WORK REQUEST
Starting with the line where "Open the 攻击事件 breadcrumb link" appears, print every line through the end of the entries below exactly as it stands, and leave out the pictures.

INPUT DATA

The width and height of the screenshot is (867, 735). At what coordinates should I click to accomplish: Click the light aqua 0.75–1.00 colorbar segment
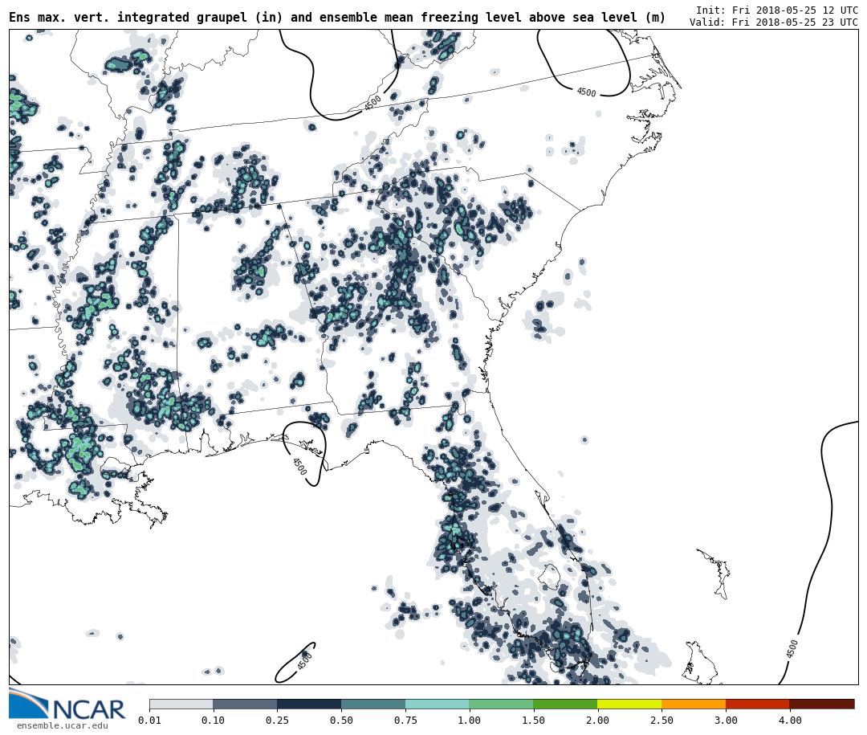(x=437, y=704)
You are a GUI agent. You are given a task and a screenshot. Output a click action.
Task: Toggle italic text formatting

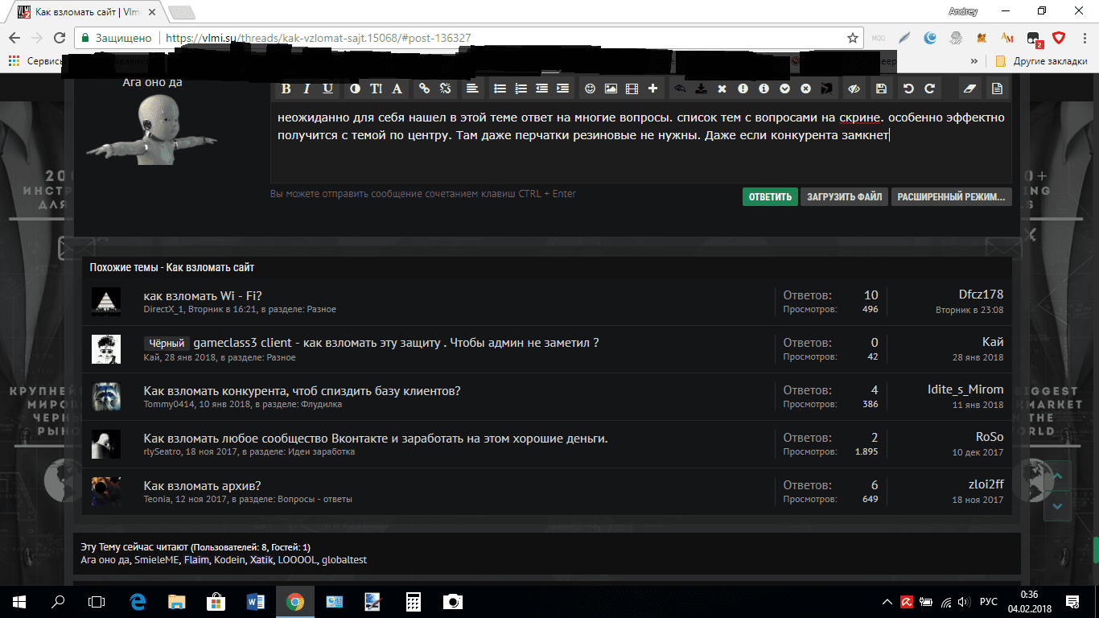coord(307,89)
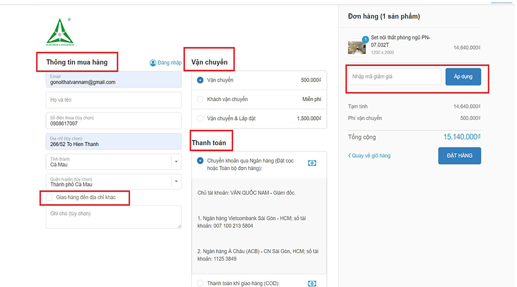517x287 pixels.
Task: Click the user account icon beside Đăng nhập
Action: coord(153,63)
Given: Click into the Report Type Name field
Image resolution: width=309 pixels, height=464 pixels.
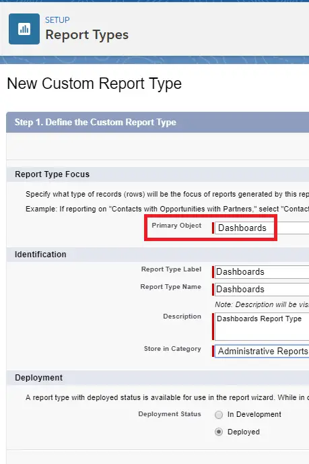Looking at the screenshot, I should pos(262,289).
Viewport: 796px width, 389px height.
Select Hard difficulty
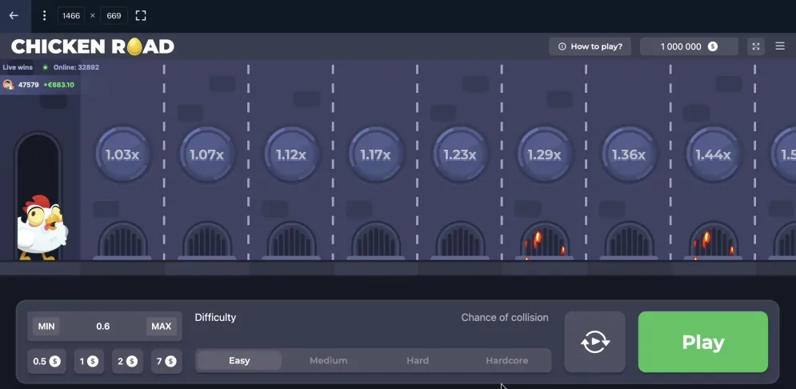[x=418, y=360]
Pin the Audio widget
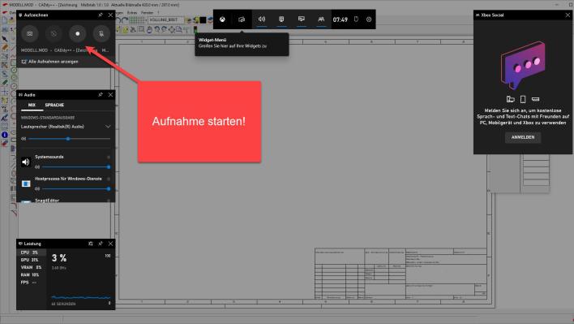574x324 pixels. (x=101, y=94)
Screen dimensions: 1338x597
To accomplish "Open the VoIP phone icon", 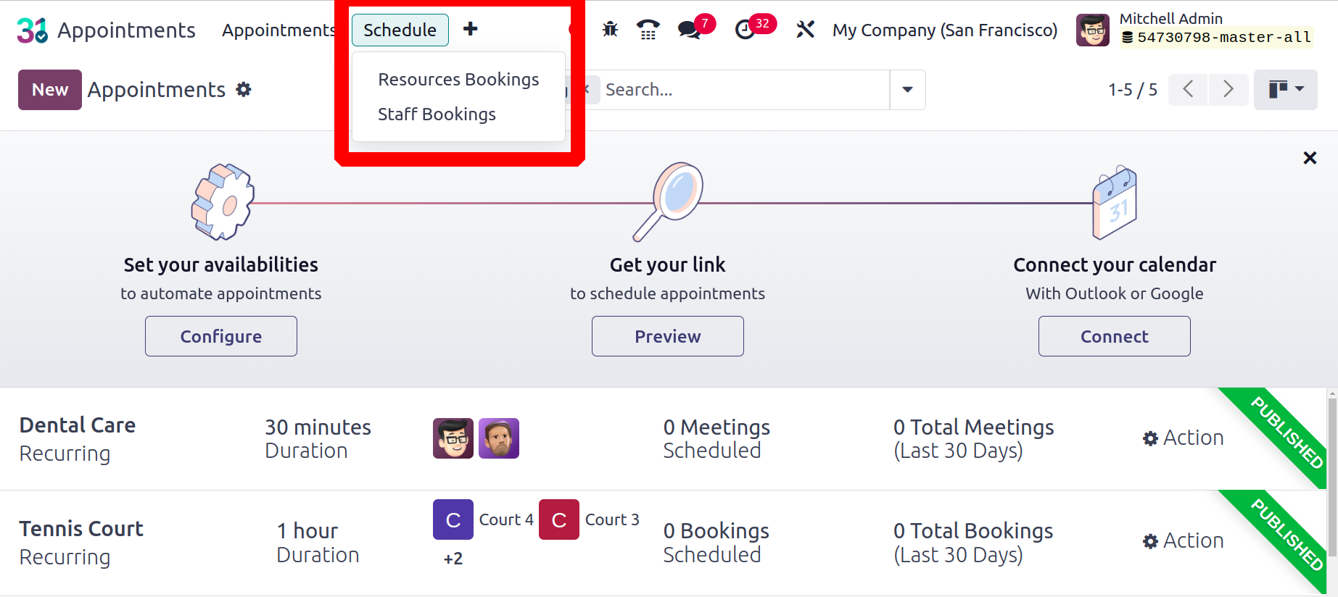I will click(648, 30).
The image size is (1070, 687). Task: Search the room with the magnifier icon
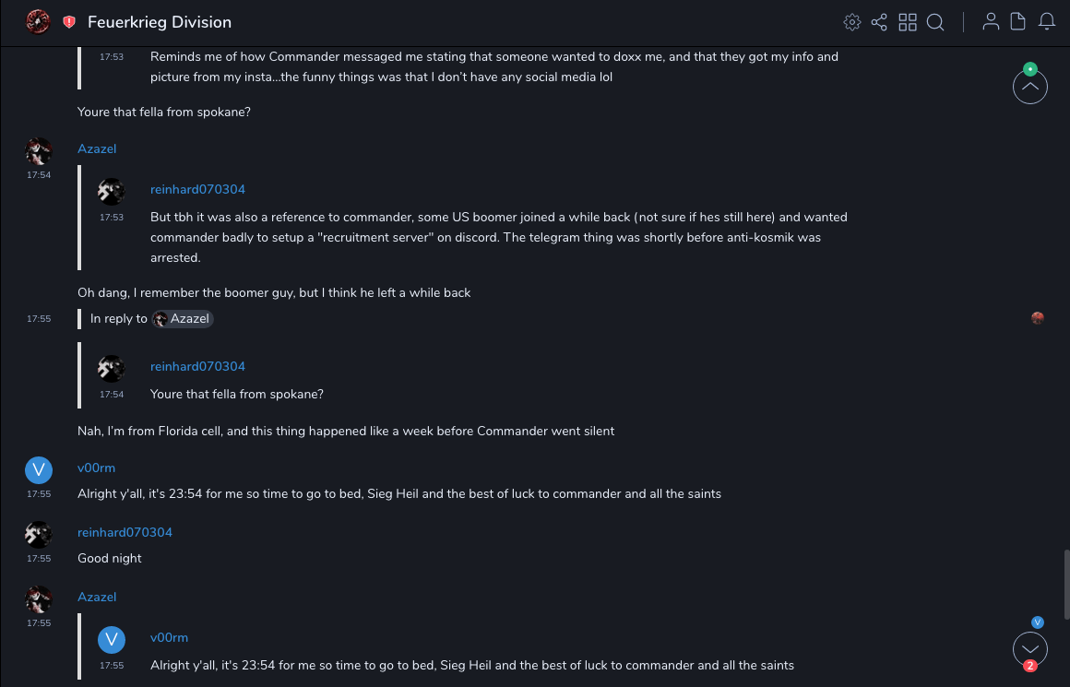(935, 22)
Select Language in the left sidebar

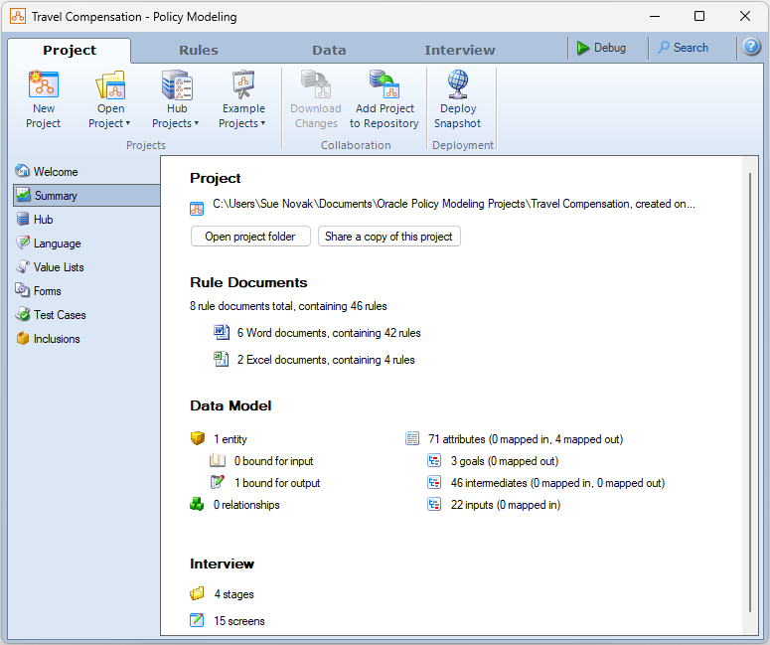[57, 243]
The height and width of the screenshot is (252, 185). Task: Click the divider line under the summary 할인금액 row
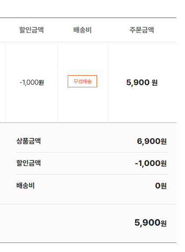(x=91, y=174)
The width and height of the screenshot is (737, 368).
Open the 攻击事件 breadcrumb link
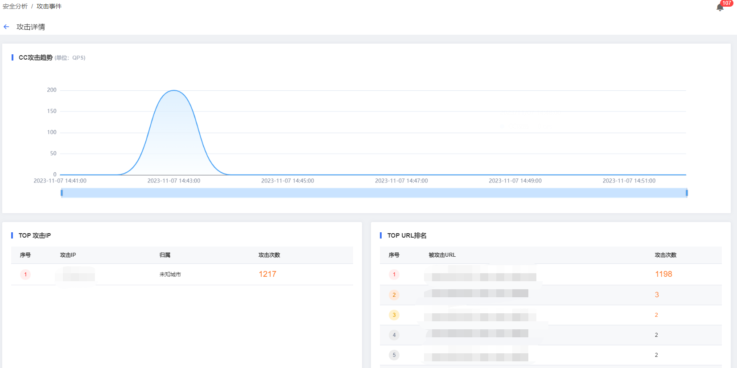[49, 6]
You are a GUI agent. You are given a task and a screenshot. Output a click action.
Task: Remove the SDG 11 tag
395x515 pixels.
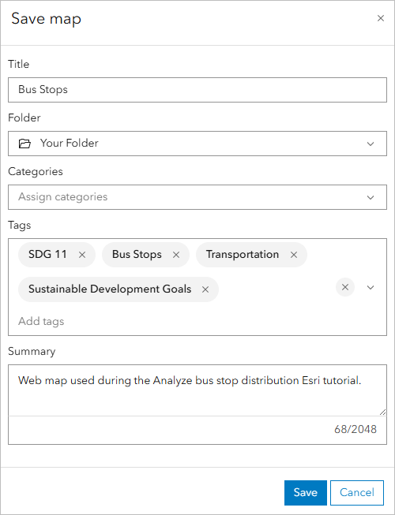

SOLUTION TO THIS EXERCISE
Open the 攻击事件 breadcrumb link
[49, 6]
You are a GUI agent. You are given a task and a screenshot. Output a click action.
Task: Remove the SDG 11 tag
395x515 pixels.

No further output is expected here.